A Matter of Character

“You can easily judge the character of a man by how he treats those who can do nothing for him.”
—attributed to various people, but mostly Malcolm Forbes

This week when reports started surfacing about Dr. Ronny Jackson, the nominee to lead Veterans Affairs, I said to my husband, “I know that guy.” I don’t actually know him, of course, but I know his type.

When I was in my mid-twenties, I worked at a television station in Texas. One morning I needed to get into one of the studio production booths. It was locked. One of the senior engineers handed me a key on an enormous, heavy key ring. It didn’t work. I jiggled the key. I pulled it in and out, but it wouldn’t open the door. I wondered if he’d shown me the wrong key and I proceeded to try every one of the approximately three dozen keys on the ring. Nothing. Finally, I went back downstairs and told him I couldn’t get the door open.

“Are you an idiot?” he said.

I was stunned. I felt my face turn purple and I think my heart stopped. I stared at him. I didn’t know how to respond. He continued to dress me down with a series of scathing insults about my intelligence. To be clear, I barely knew this guy. Our jobs did not overlap. It’s not like he was basing his insults on some history of bad performance, though that would not have been any excuse for his behavior. It was irrational and a little frightening. He insisted that I follow him upstairs so he could demonstrate the basics of key usage. He berated me as we ascended three flights, his voice booming in the empty stairwell. It was early and most of the staff wouldn’t be in for another hour or so. I realized I was alone with a lunatic.
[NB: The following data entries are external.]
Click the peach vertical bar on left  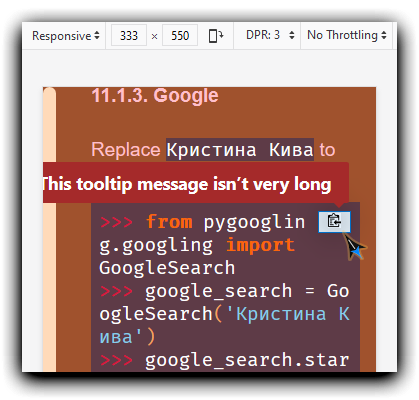point(49,229)
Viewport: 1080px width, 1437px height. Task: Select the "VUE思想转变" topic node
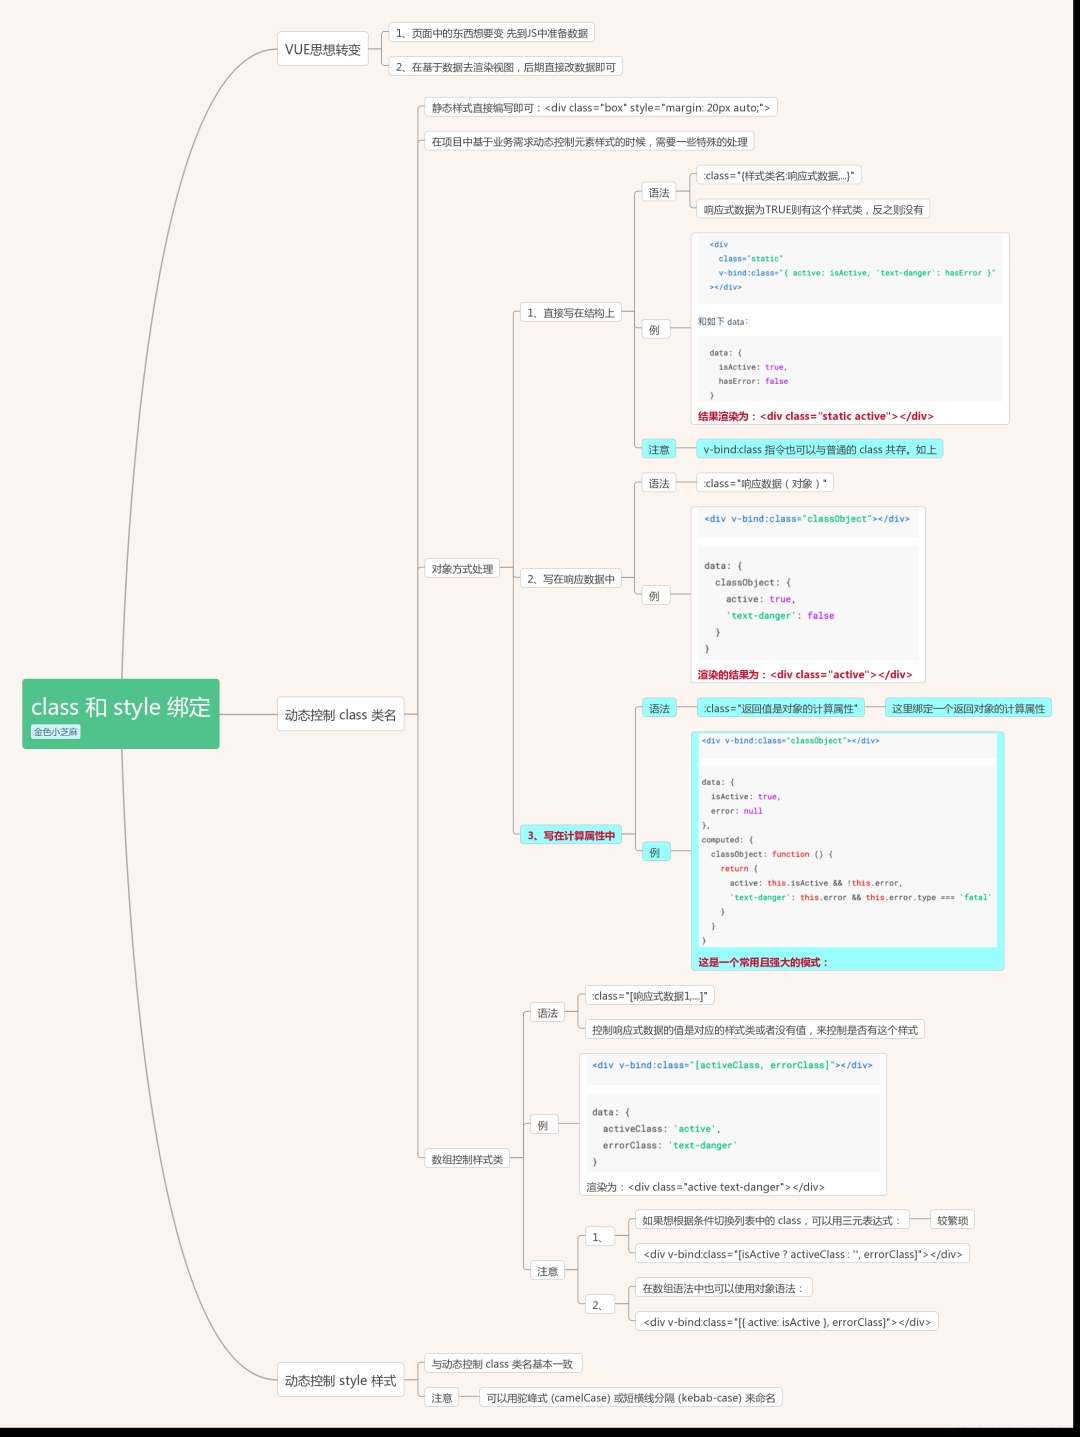click(322, 49)
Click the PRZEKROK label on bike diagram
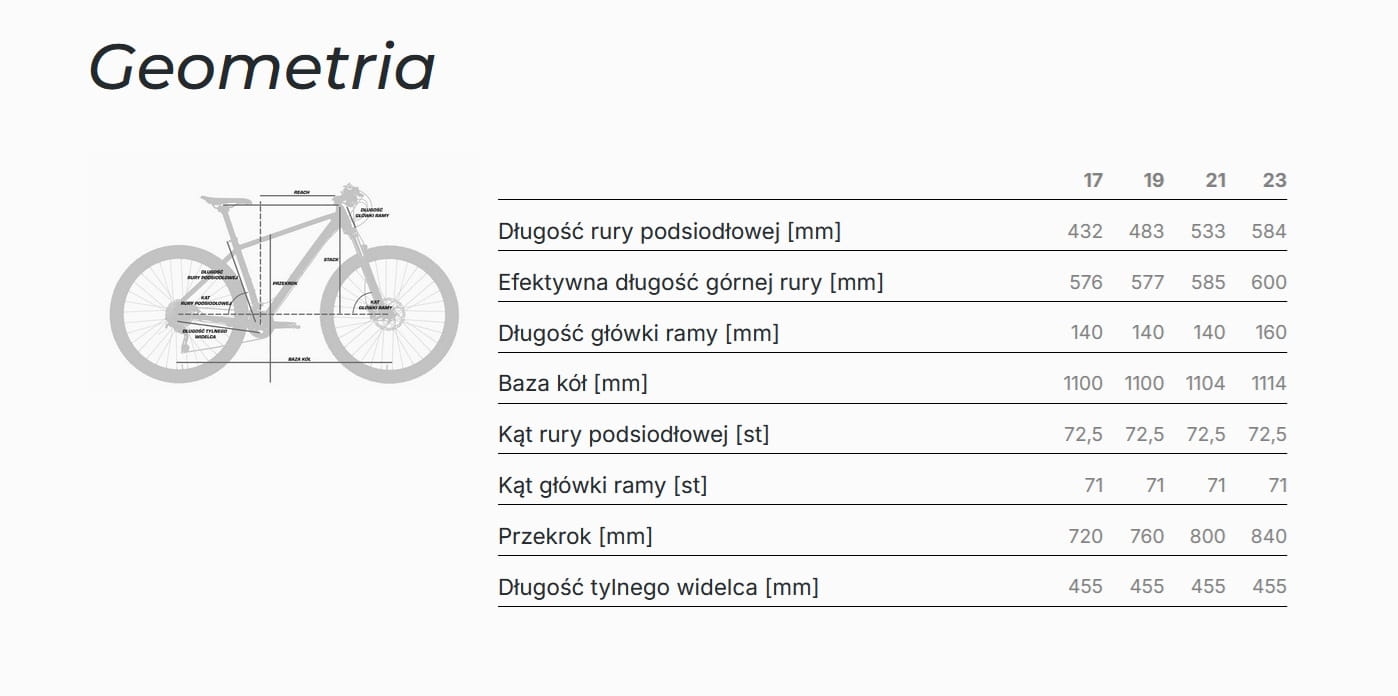The height and width of the screenshot is (696, 1398). coord(285,283)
Upstairs, he jammed the key in the door and nothing happened. He jiggled the key. Nothing. He then performed some odd series of maneuvers which involved pulling the key out of the lock just a hair, tilting it upward, and turning while holding the knob in his other hand. Nothing. Finally, he pulled another key from his pocket and opened the door. “See,” he screamed at me. “That’s how a key works.”

I retrieved the item I needed and walked away without responding. As soon as my boss came in that morning, I told him about the incident. I said it was unacceptable and I wouldn’t put up with it. My boss was surprised and wondered if the engineer was having some sort of personal crisis. I didn’t know and I didn’t care. I avoided him for the remainder of my time at that job.

In the weeks after the key incident, a number of my coworkers told me about their own run-ins with this engineer. All of the people he’d lashed out at were women, most of them young. With his peers or with his bosses, he was professional and friendly. With anyone he deemed beneath him? He was a jerk.

Years later I ran into him at a conference. At that point I’d moved on to a management position at a station in a larger market and he was trying to start his own business. He greeted me warmly, said we should get together for coffee. It was like he didn’t remember that our one meaningful interaction involved him calling me names and shouting at me. To hear him talk, you’d think we’d been close friends. It was bizarre. We did not have coffee.

This sort of behavior is not as unusual as it should be in the workplace. I experienced other instances of similar behavior from several men over the course of my years working in offices, though none as bizarre as that one. But I came to recognize a particular type of man, the sort who is high achieving and respected by his bosses, but despised by everyone else. In Jackson’s case, the media focused on reports of excessive drinking and the allegations that he was a little too free with the opiates, but I’m more interested in those reports that he created a hostile work environment. Many people seemed flabbergasted that someone who received such glowing praise from several presidents could possibly be the same man who treated his employees so terribly. I wasn’t flabbergasted. I thought it sounded all too familiar.

This morning, Jackson withdrew from the nomination. He won’t be leading Veterans Affairs and I suspect his career has taken a hit. This administration might keep him on as White House doctor, but it’s hard to imagine a future president making that decision.

I don’t know whether Jackson handed out pills inappropriately or whether he drank on the job, but the fact is that most of this might never have come to light if he’d treated his employees with more respect. The people who worked beneath him have said they worked in fear, because Jackson was prone to fits of temper and to lashing out against them. He ranted. He yelled. He didn’t lose his temper in front of the people with the power to advance his career, but he treated his subordinates terribly. Maybe he’s a great doctor, but he is clearly a bad boss and a bad leader. A good boss inspires hard work and loyalty. Jackson inspires resentment and fear.

Ronny Jackson spent his career kissing up to people in power, but he was brought down by the people who could do nothing for him. It’s a good reminder to treat everyone as if they have the power to change your life, because someday they just might.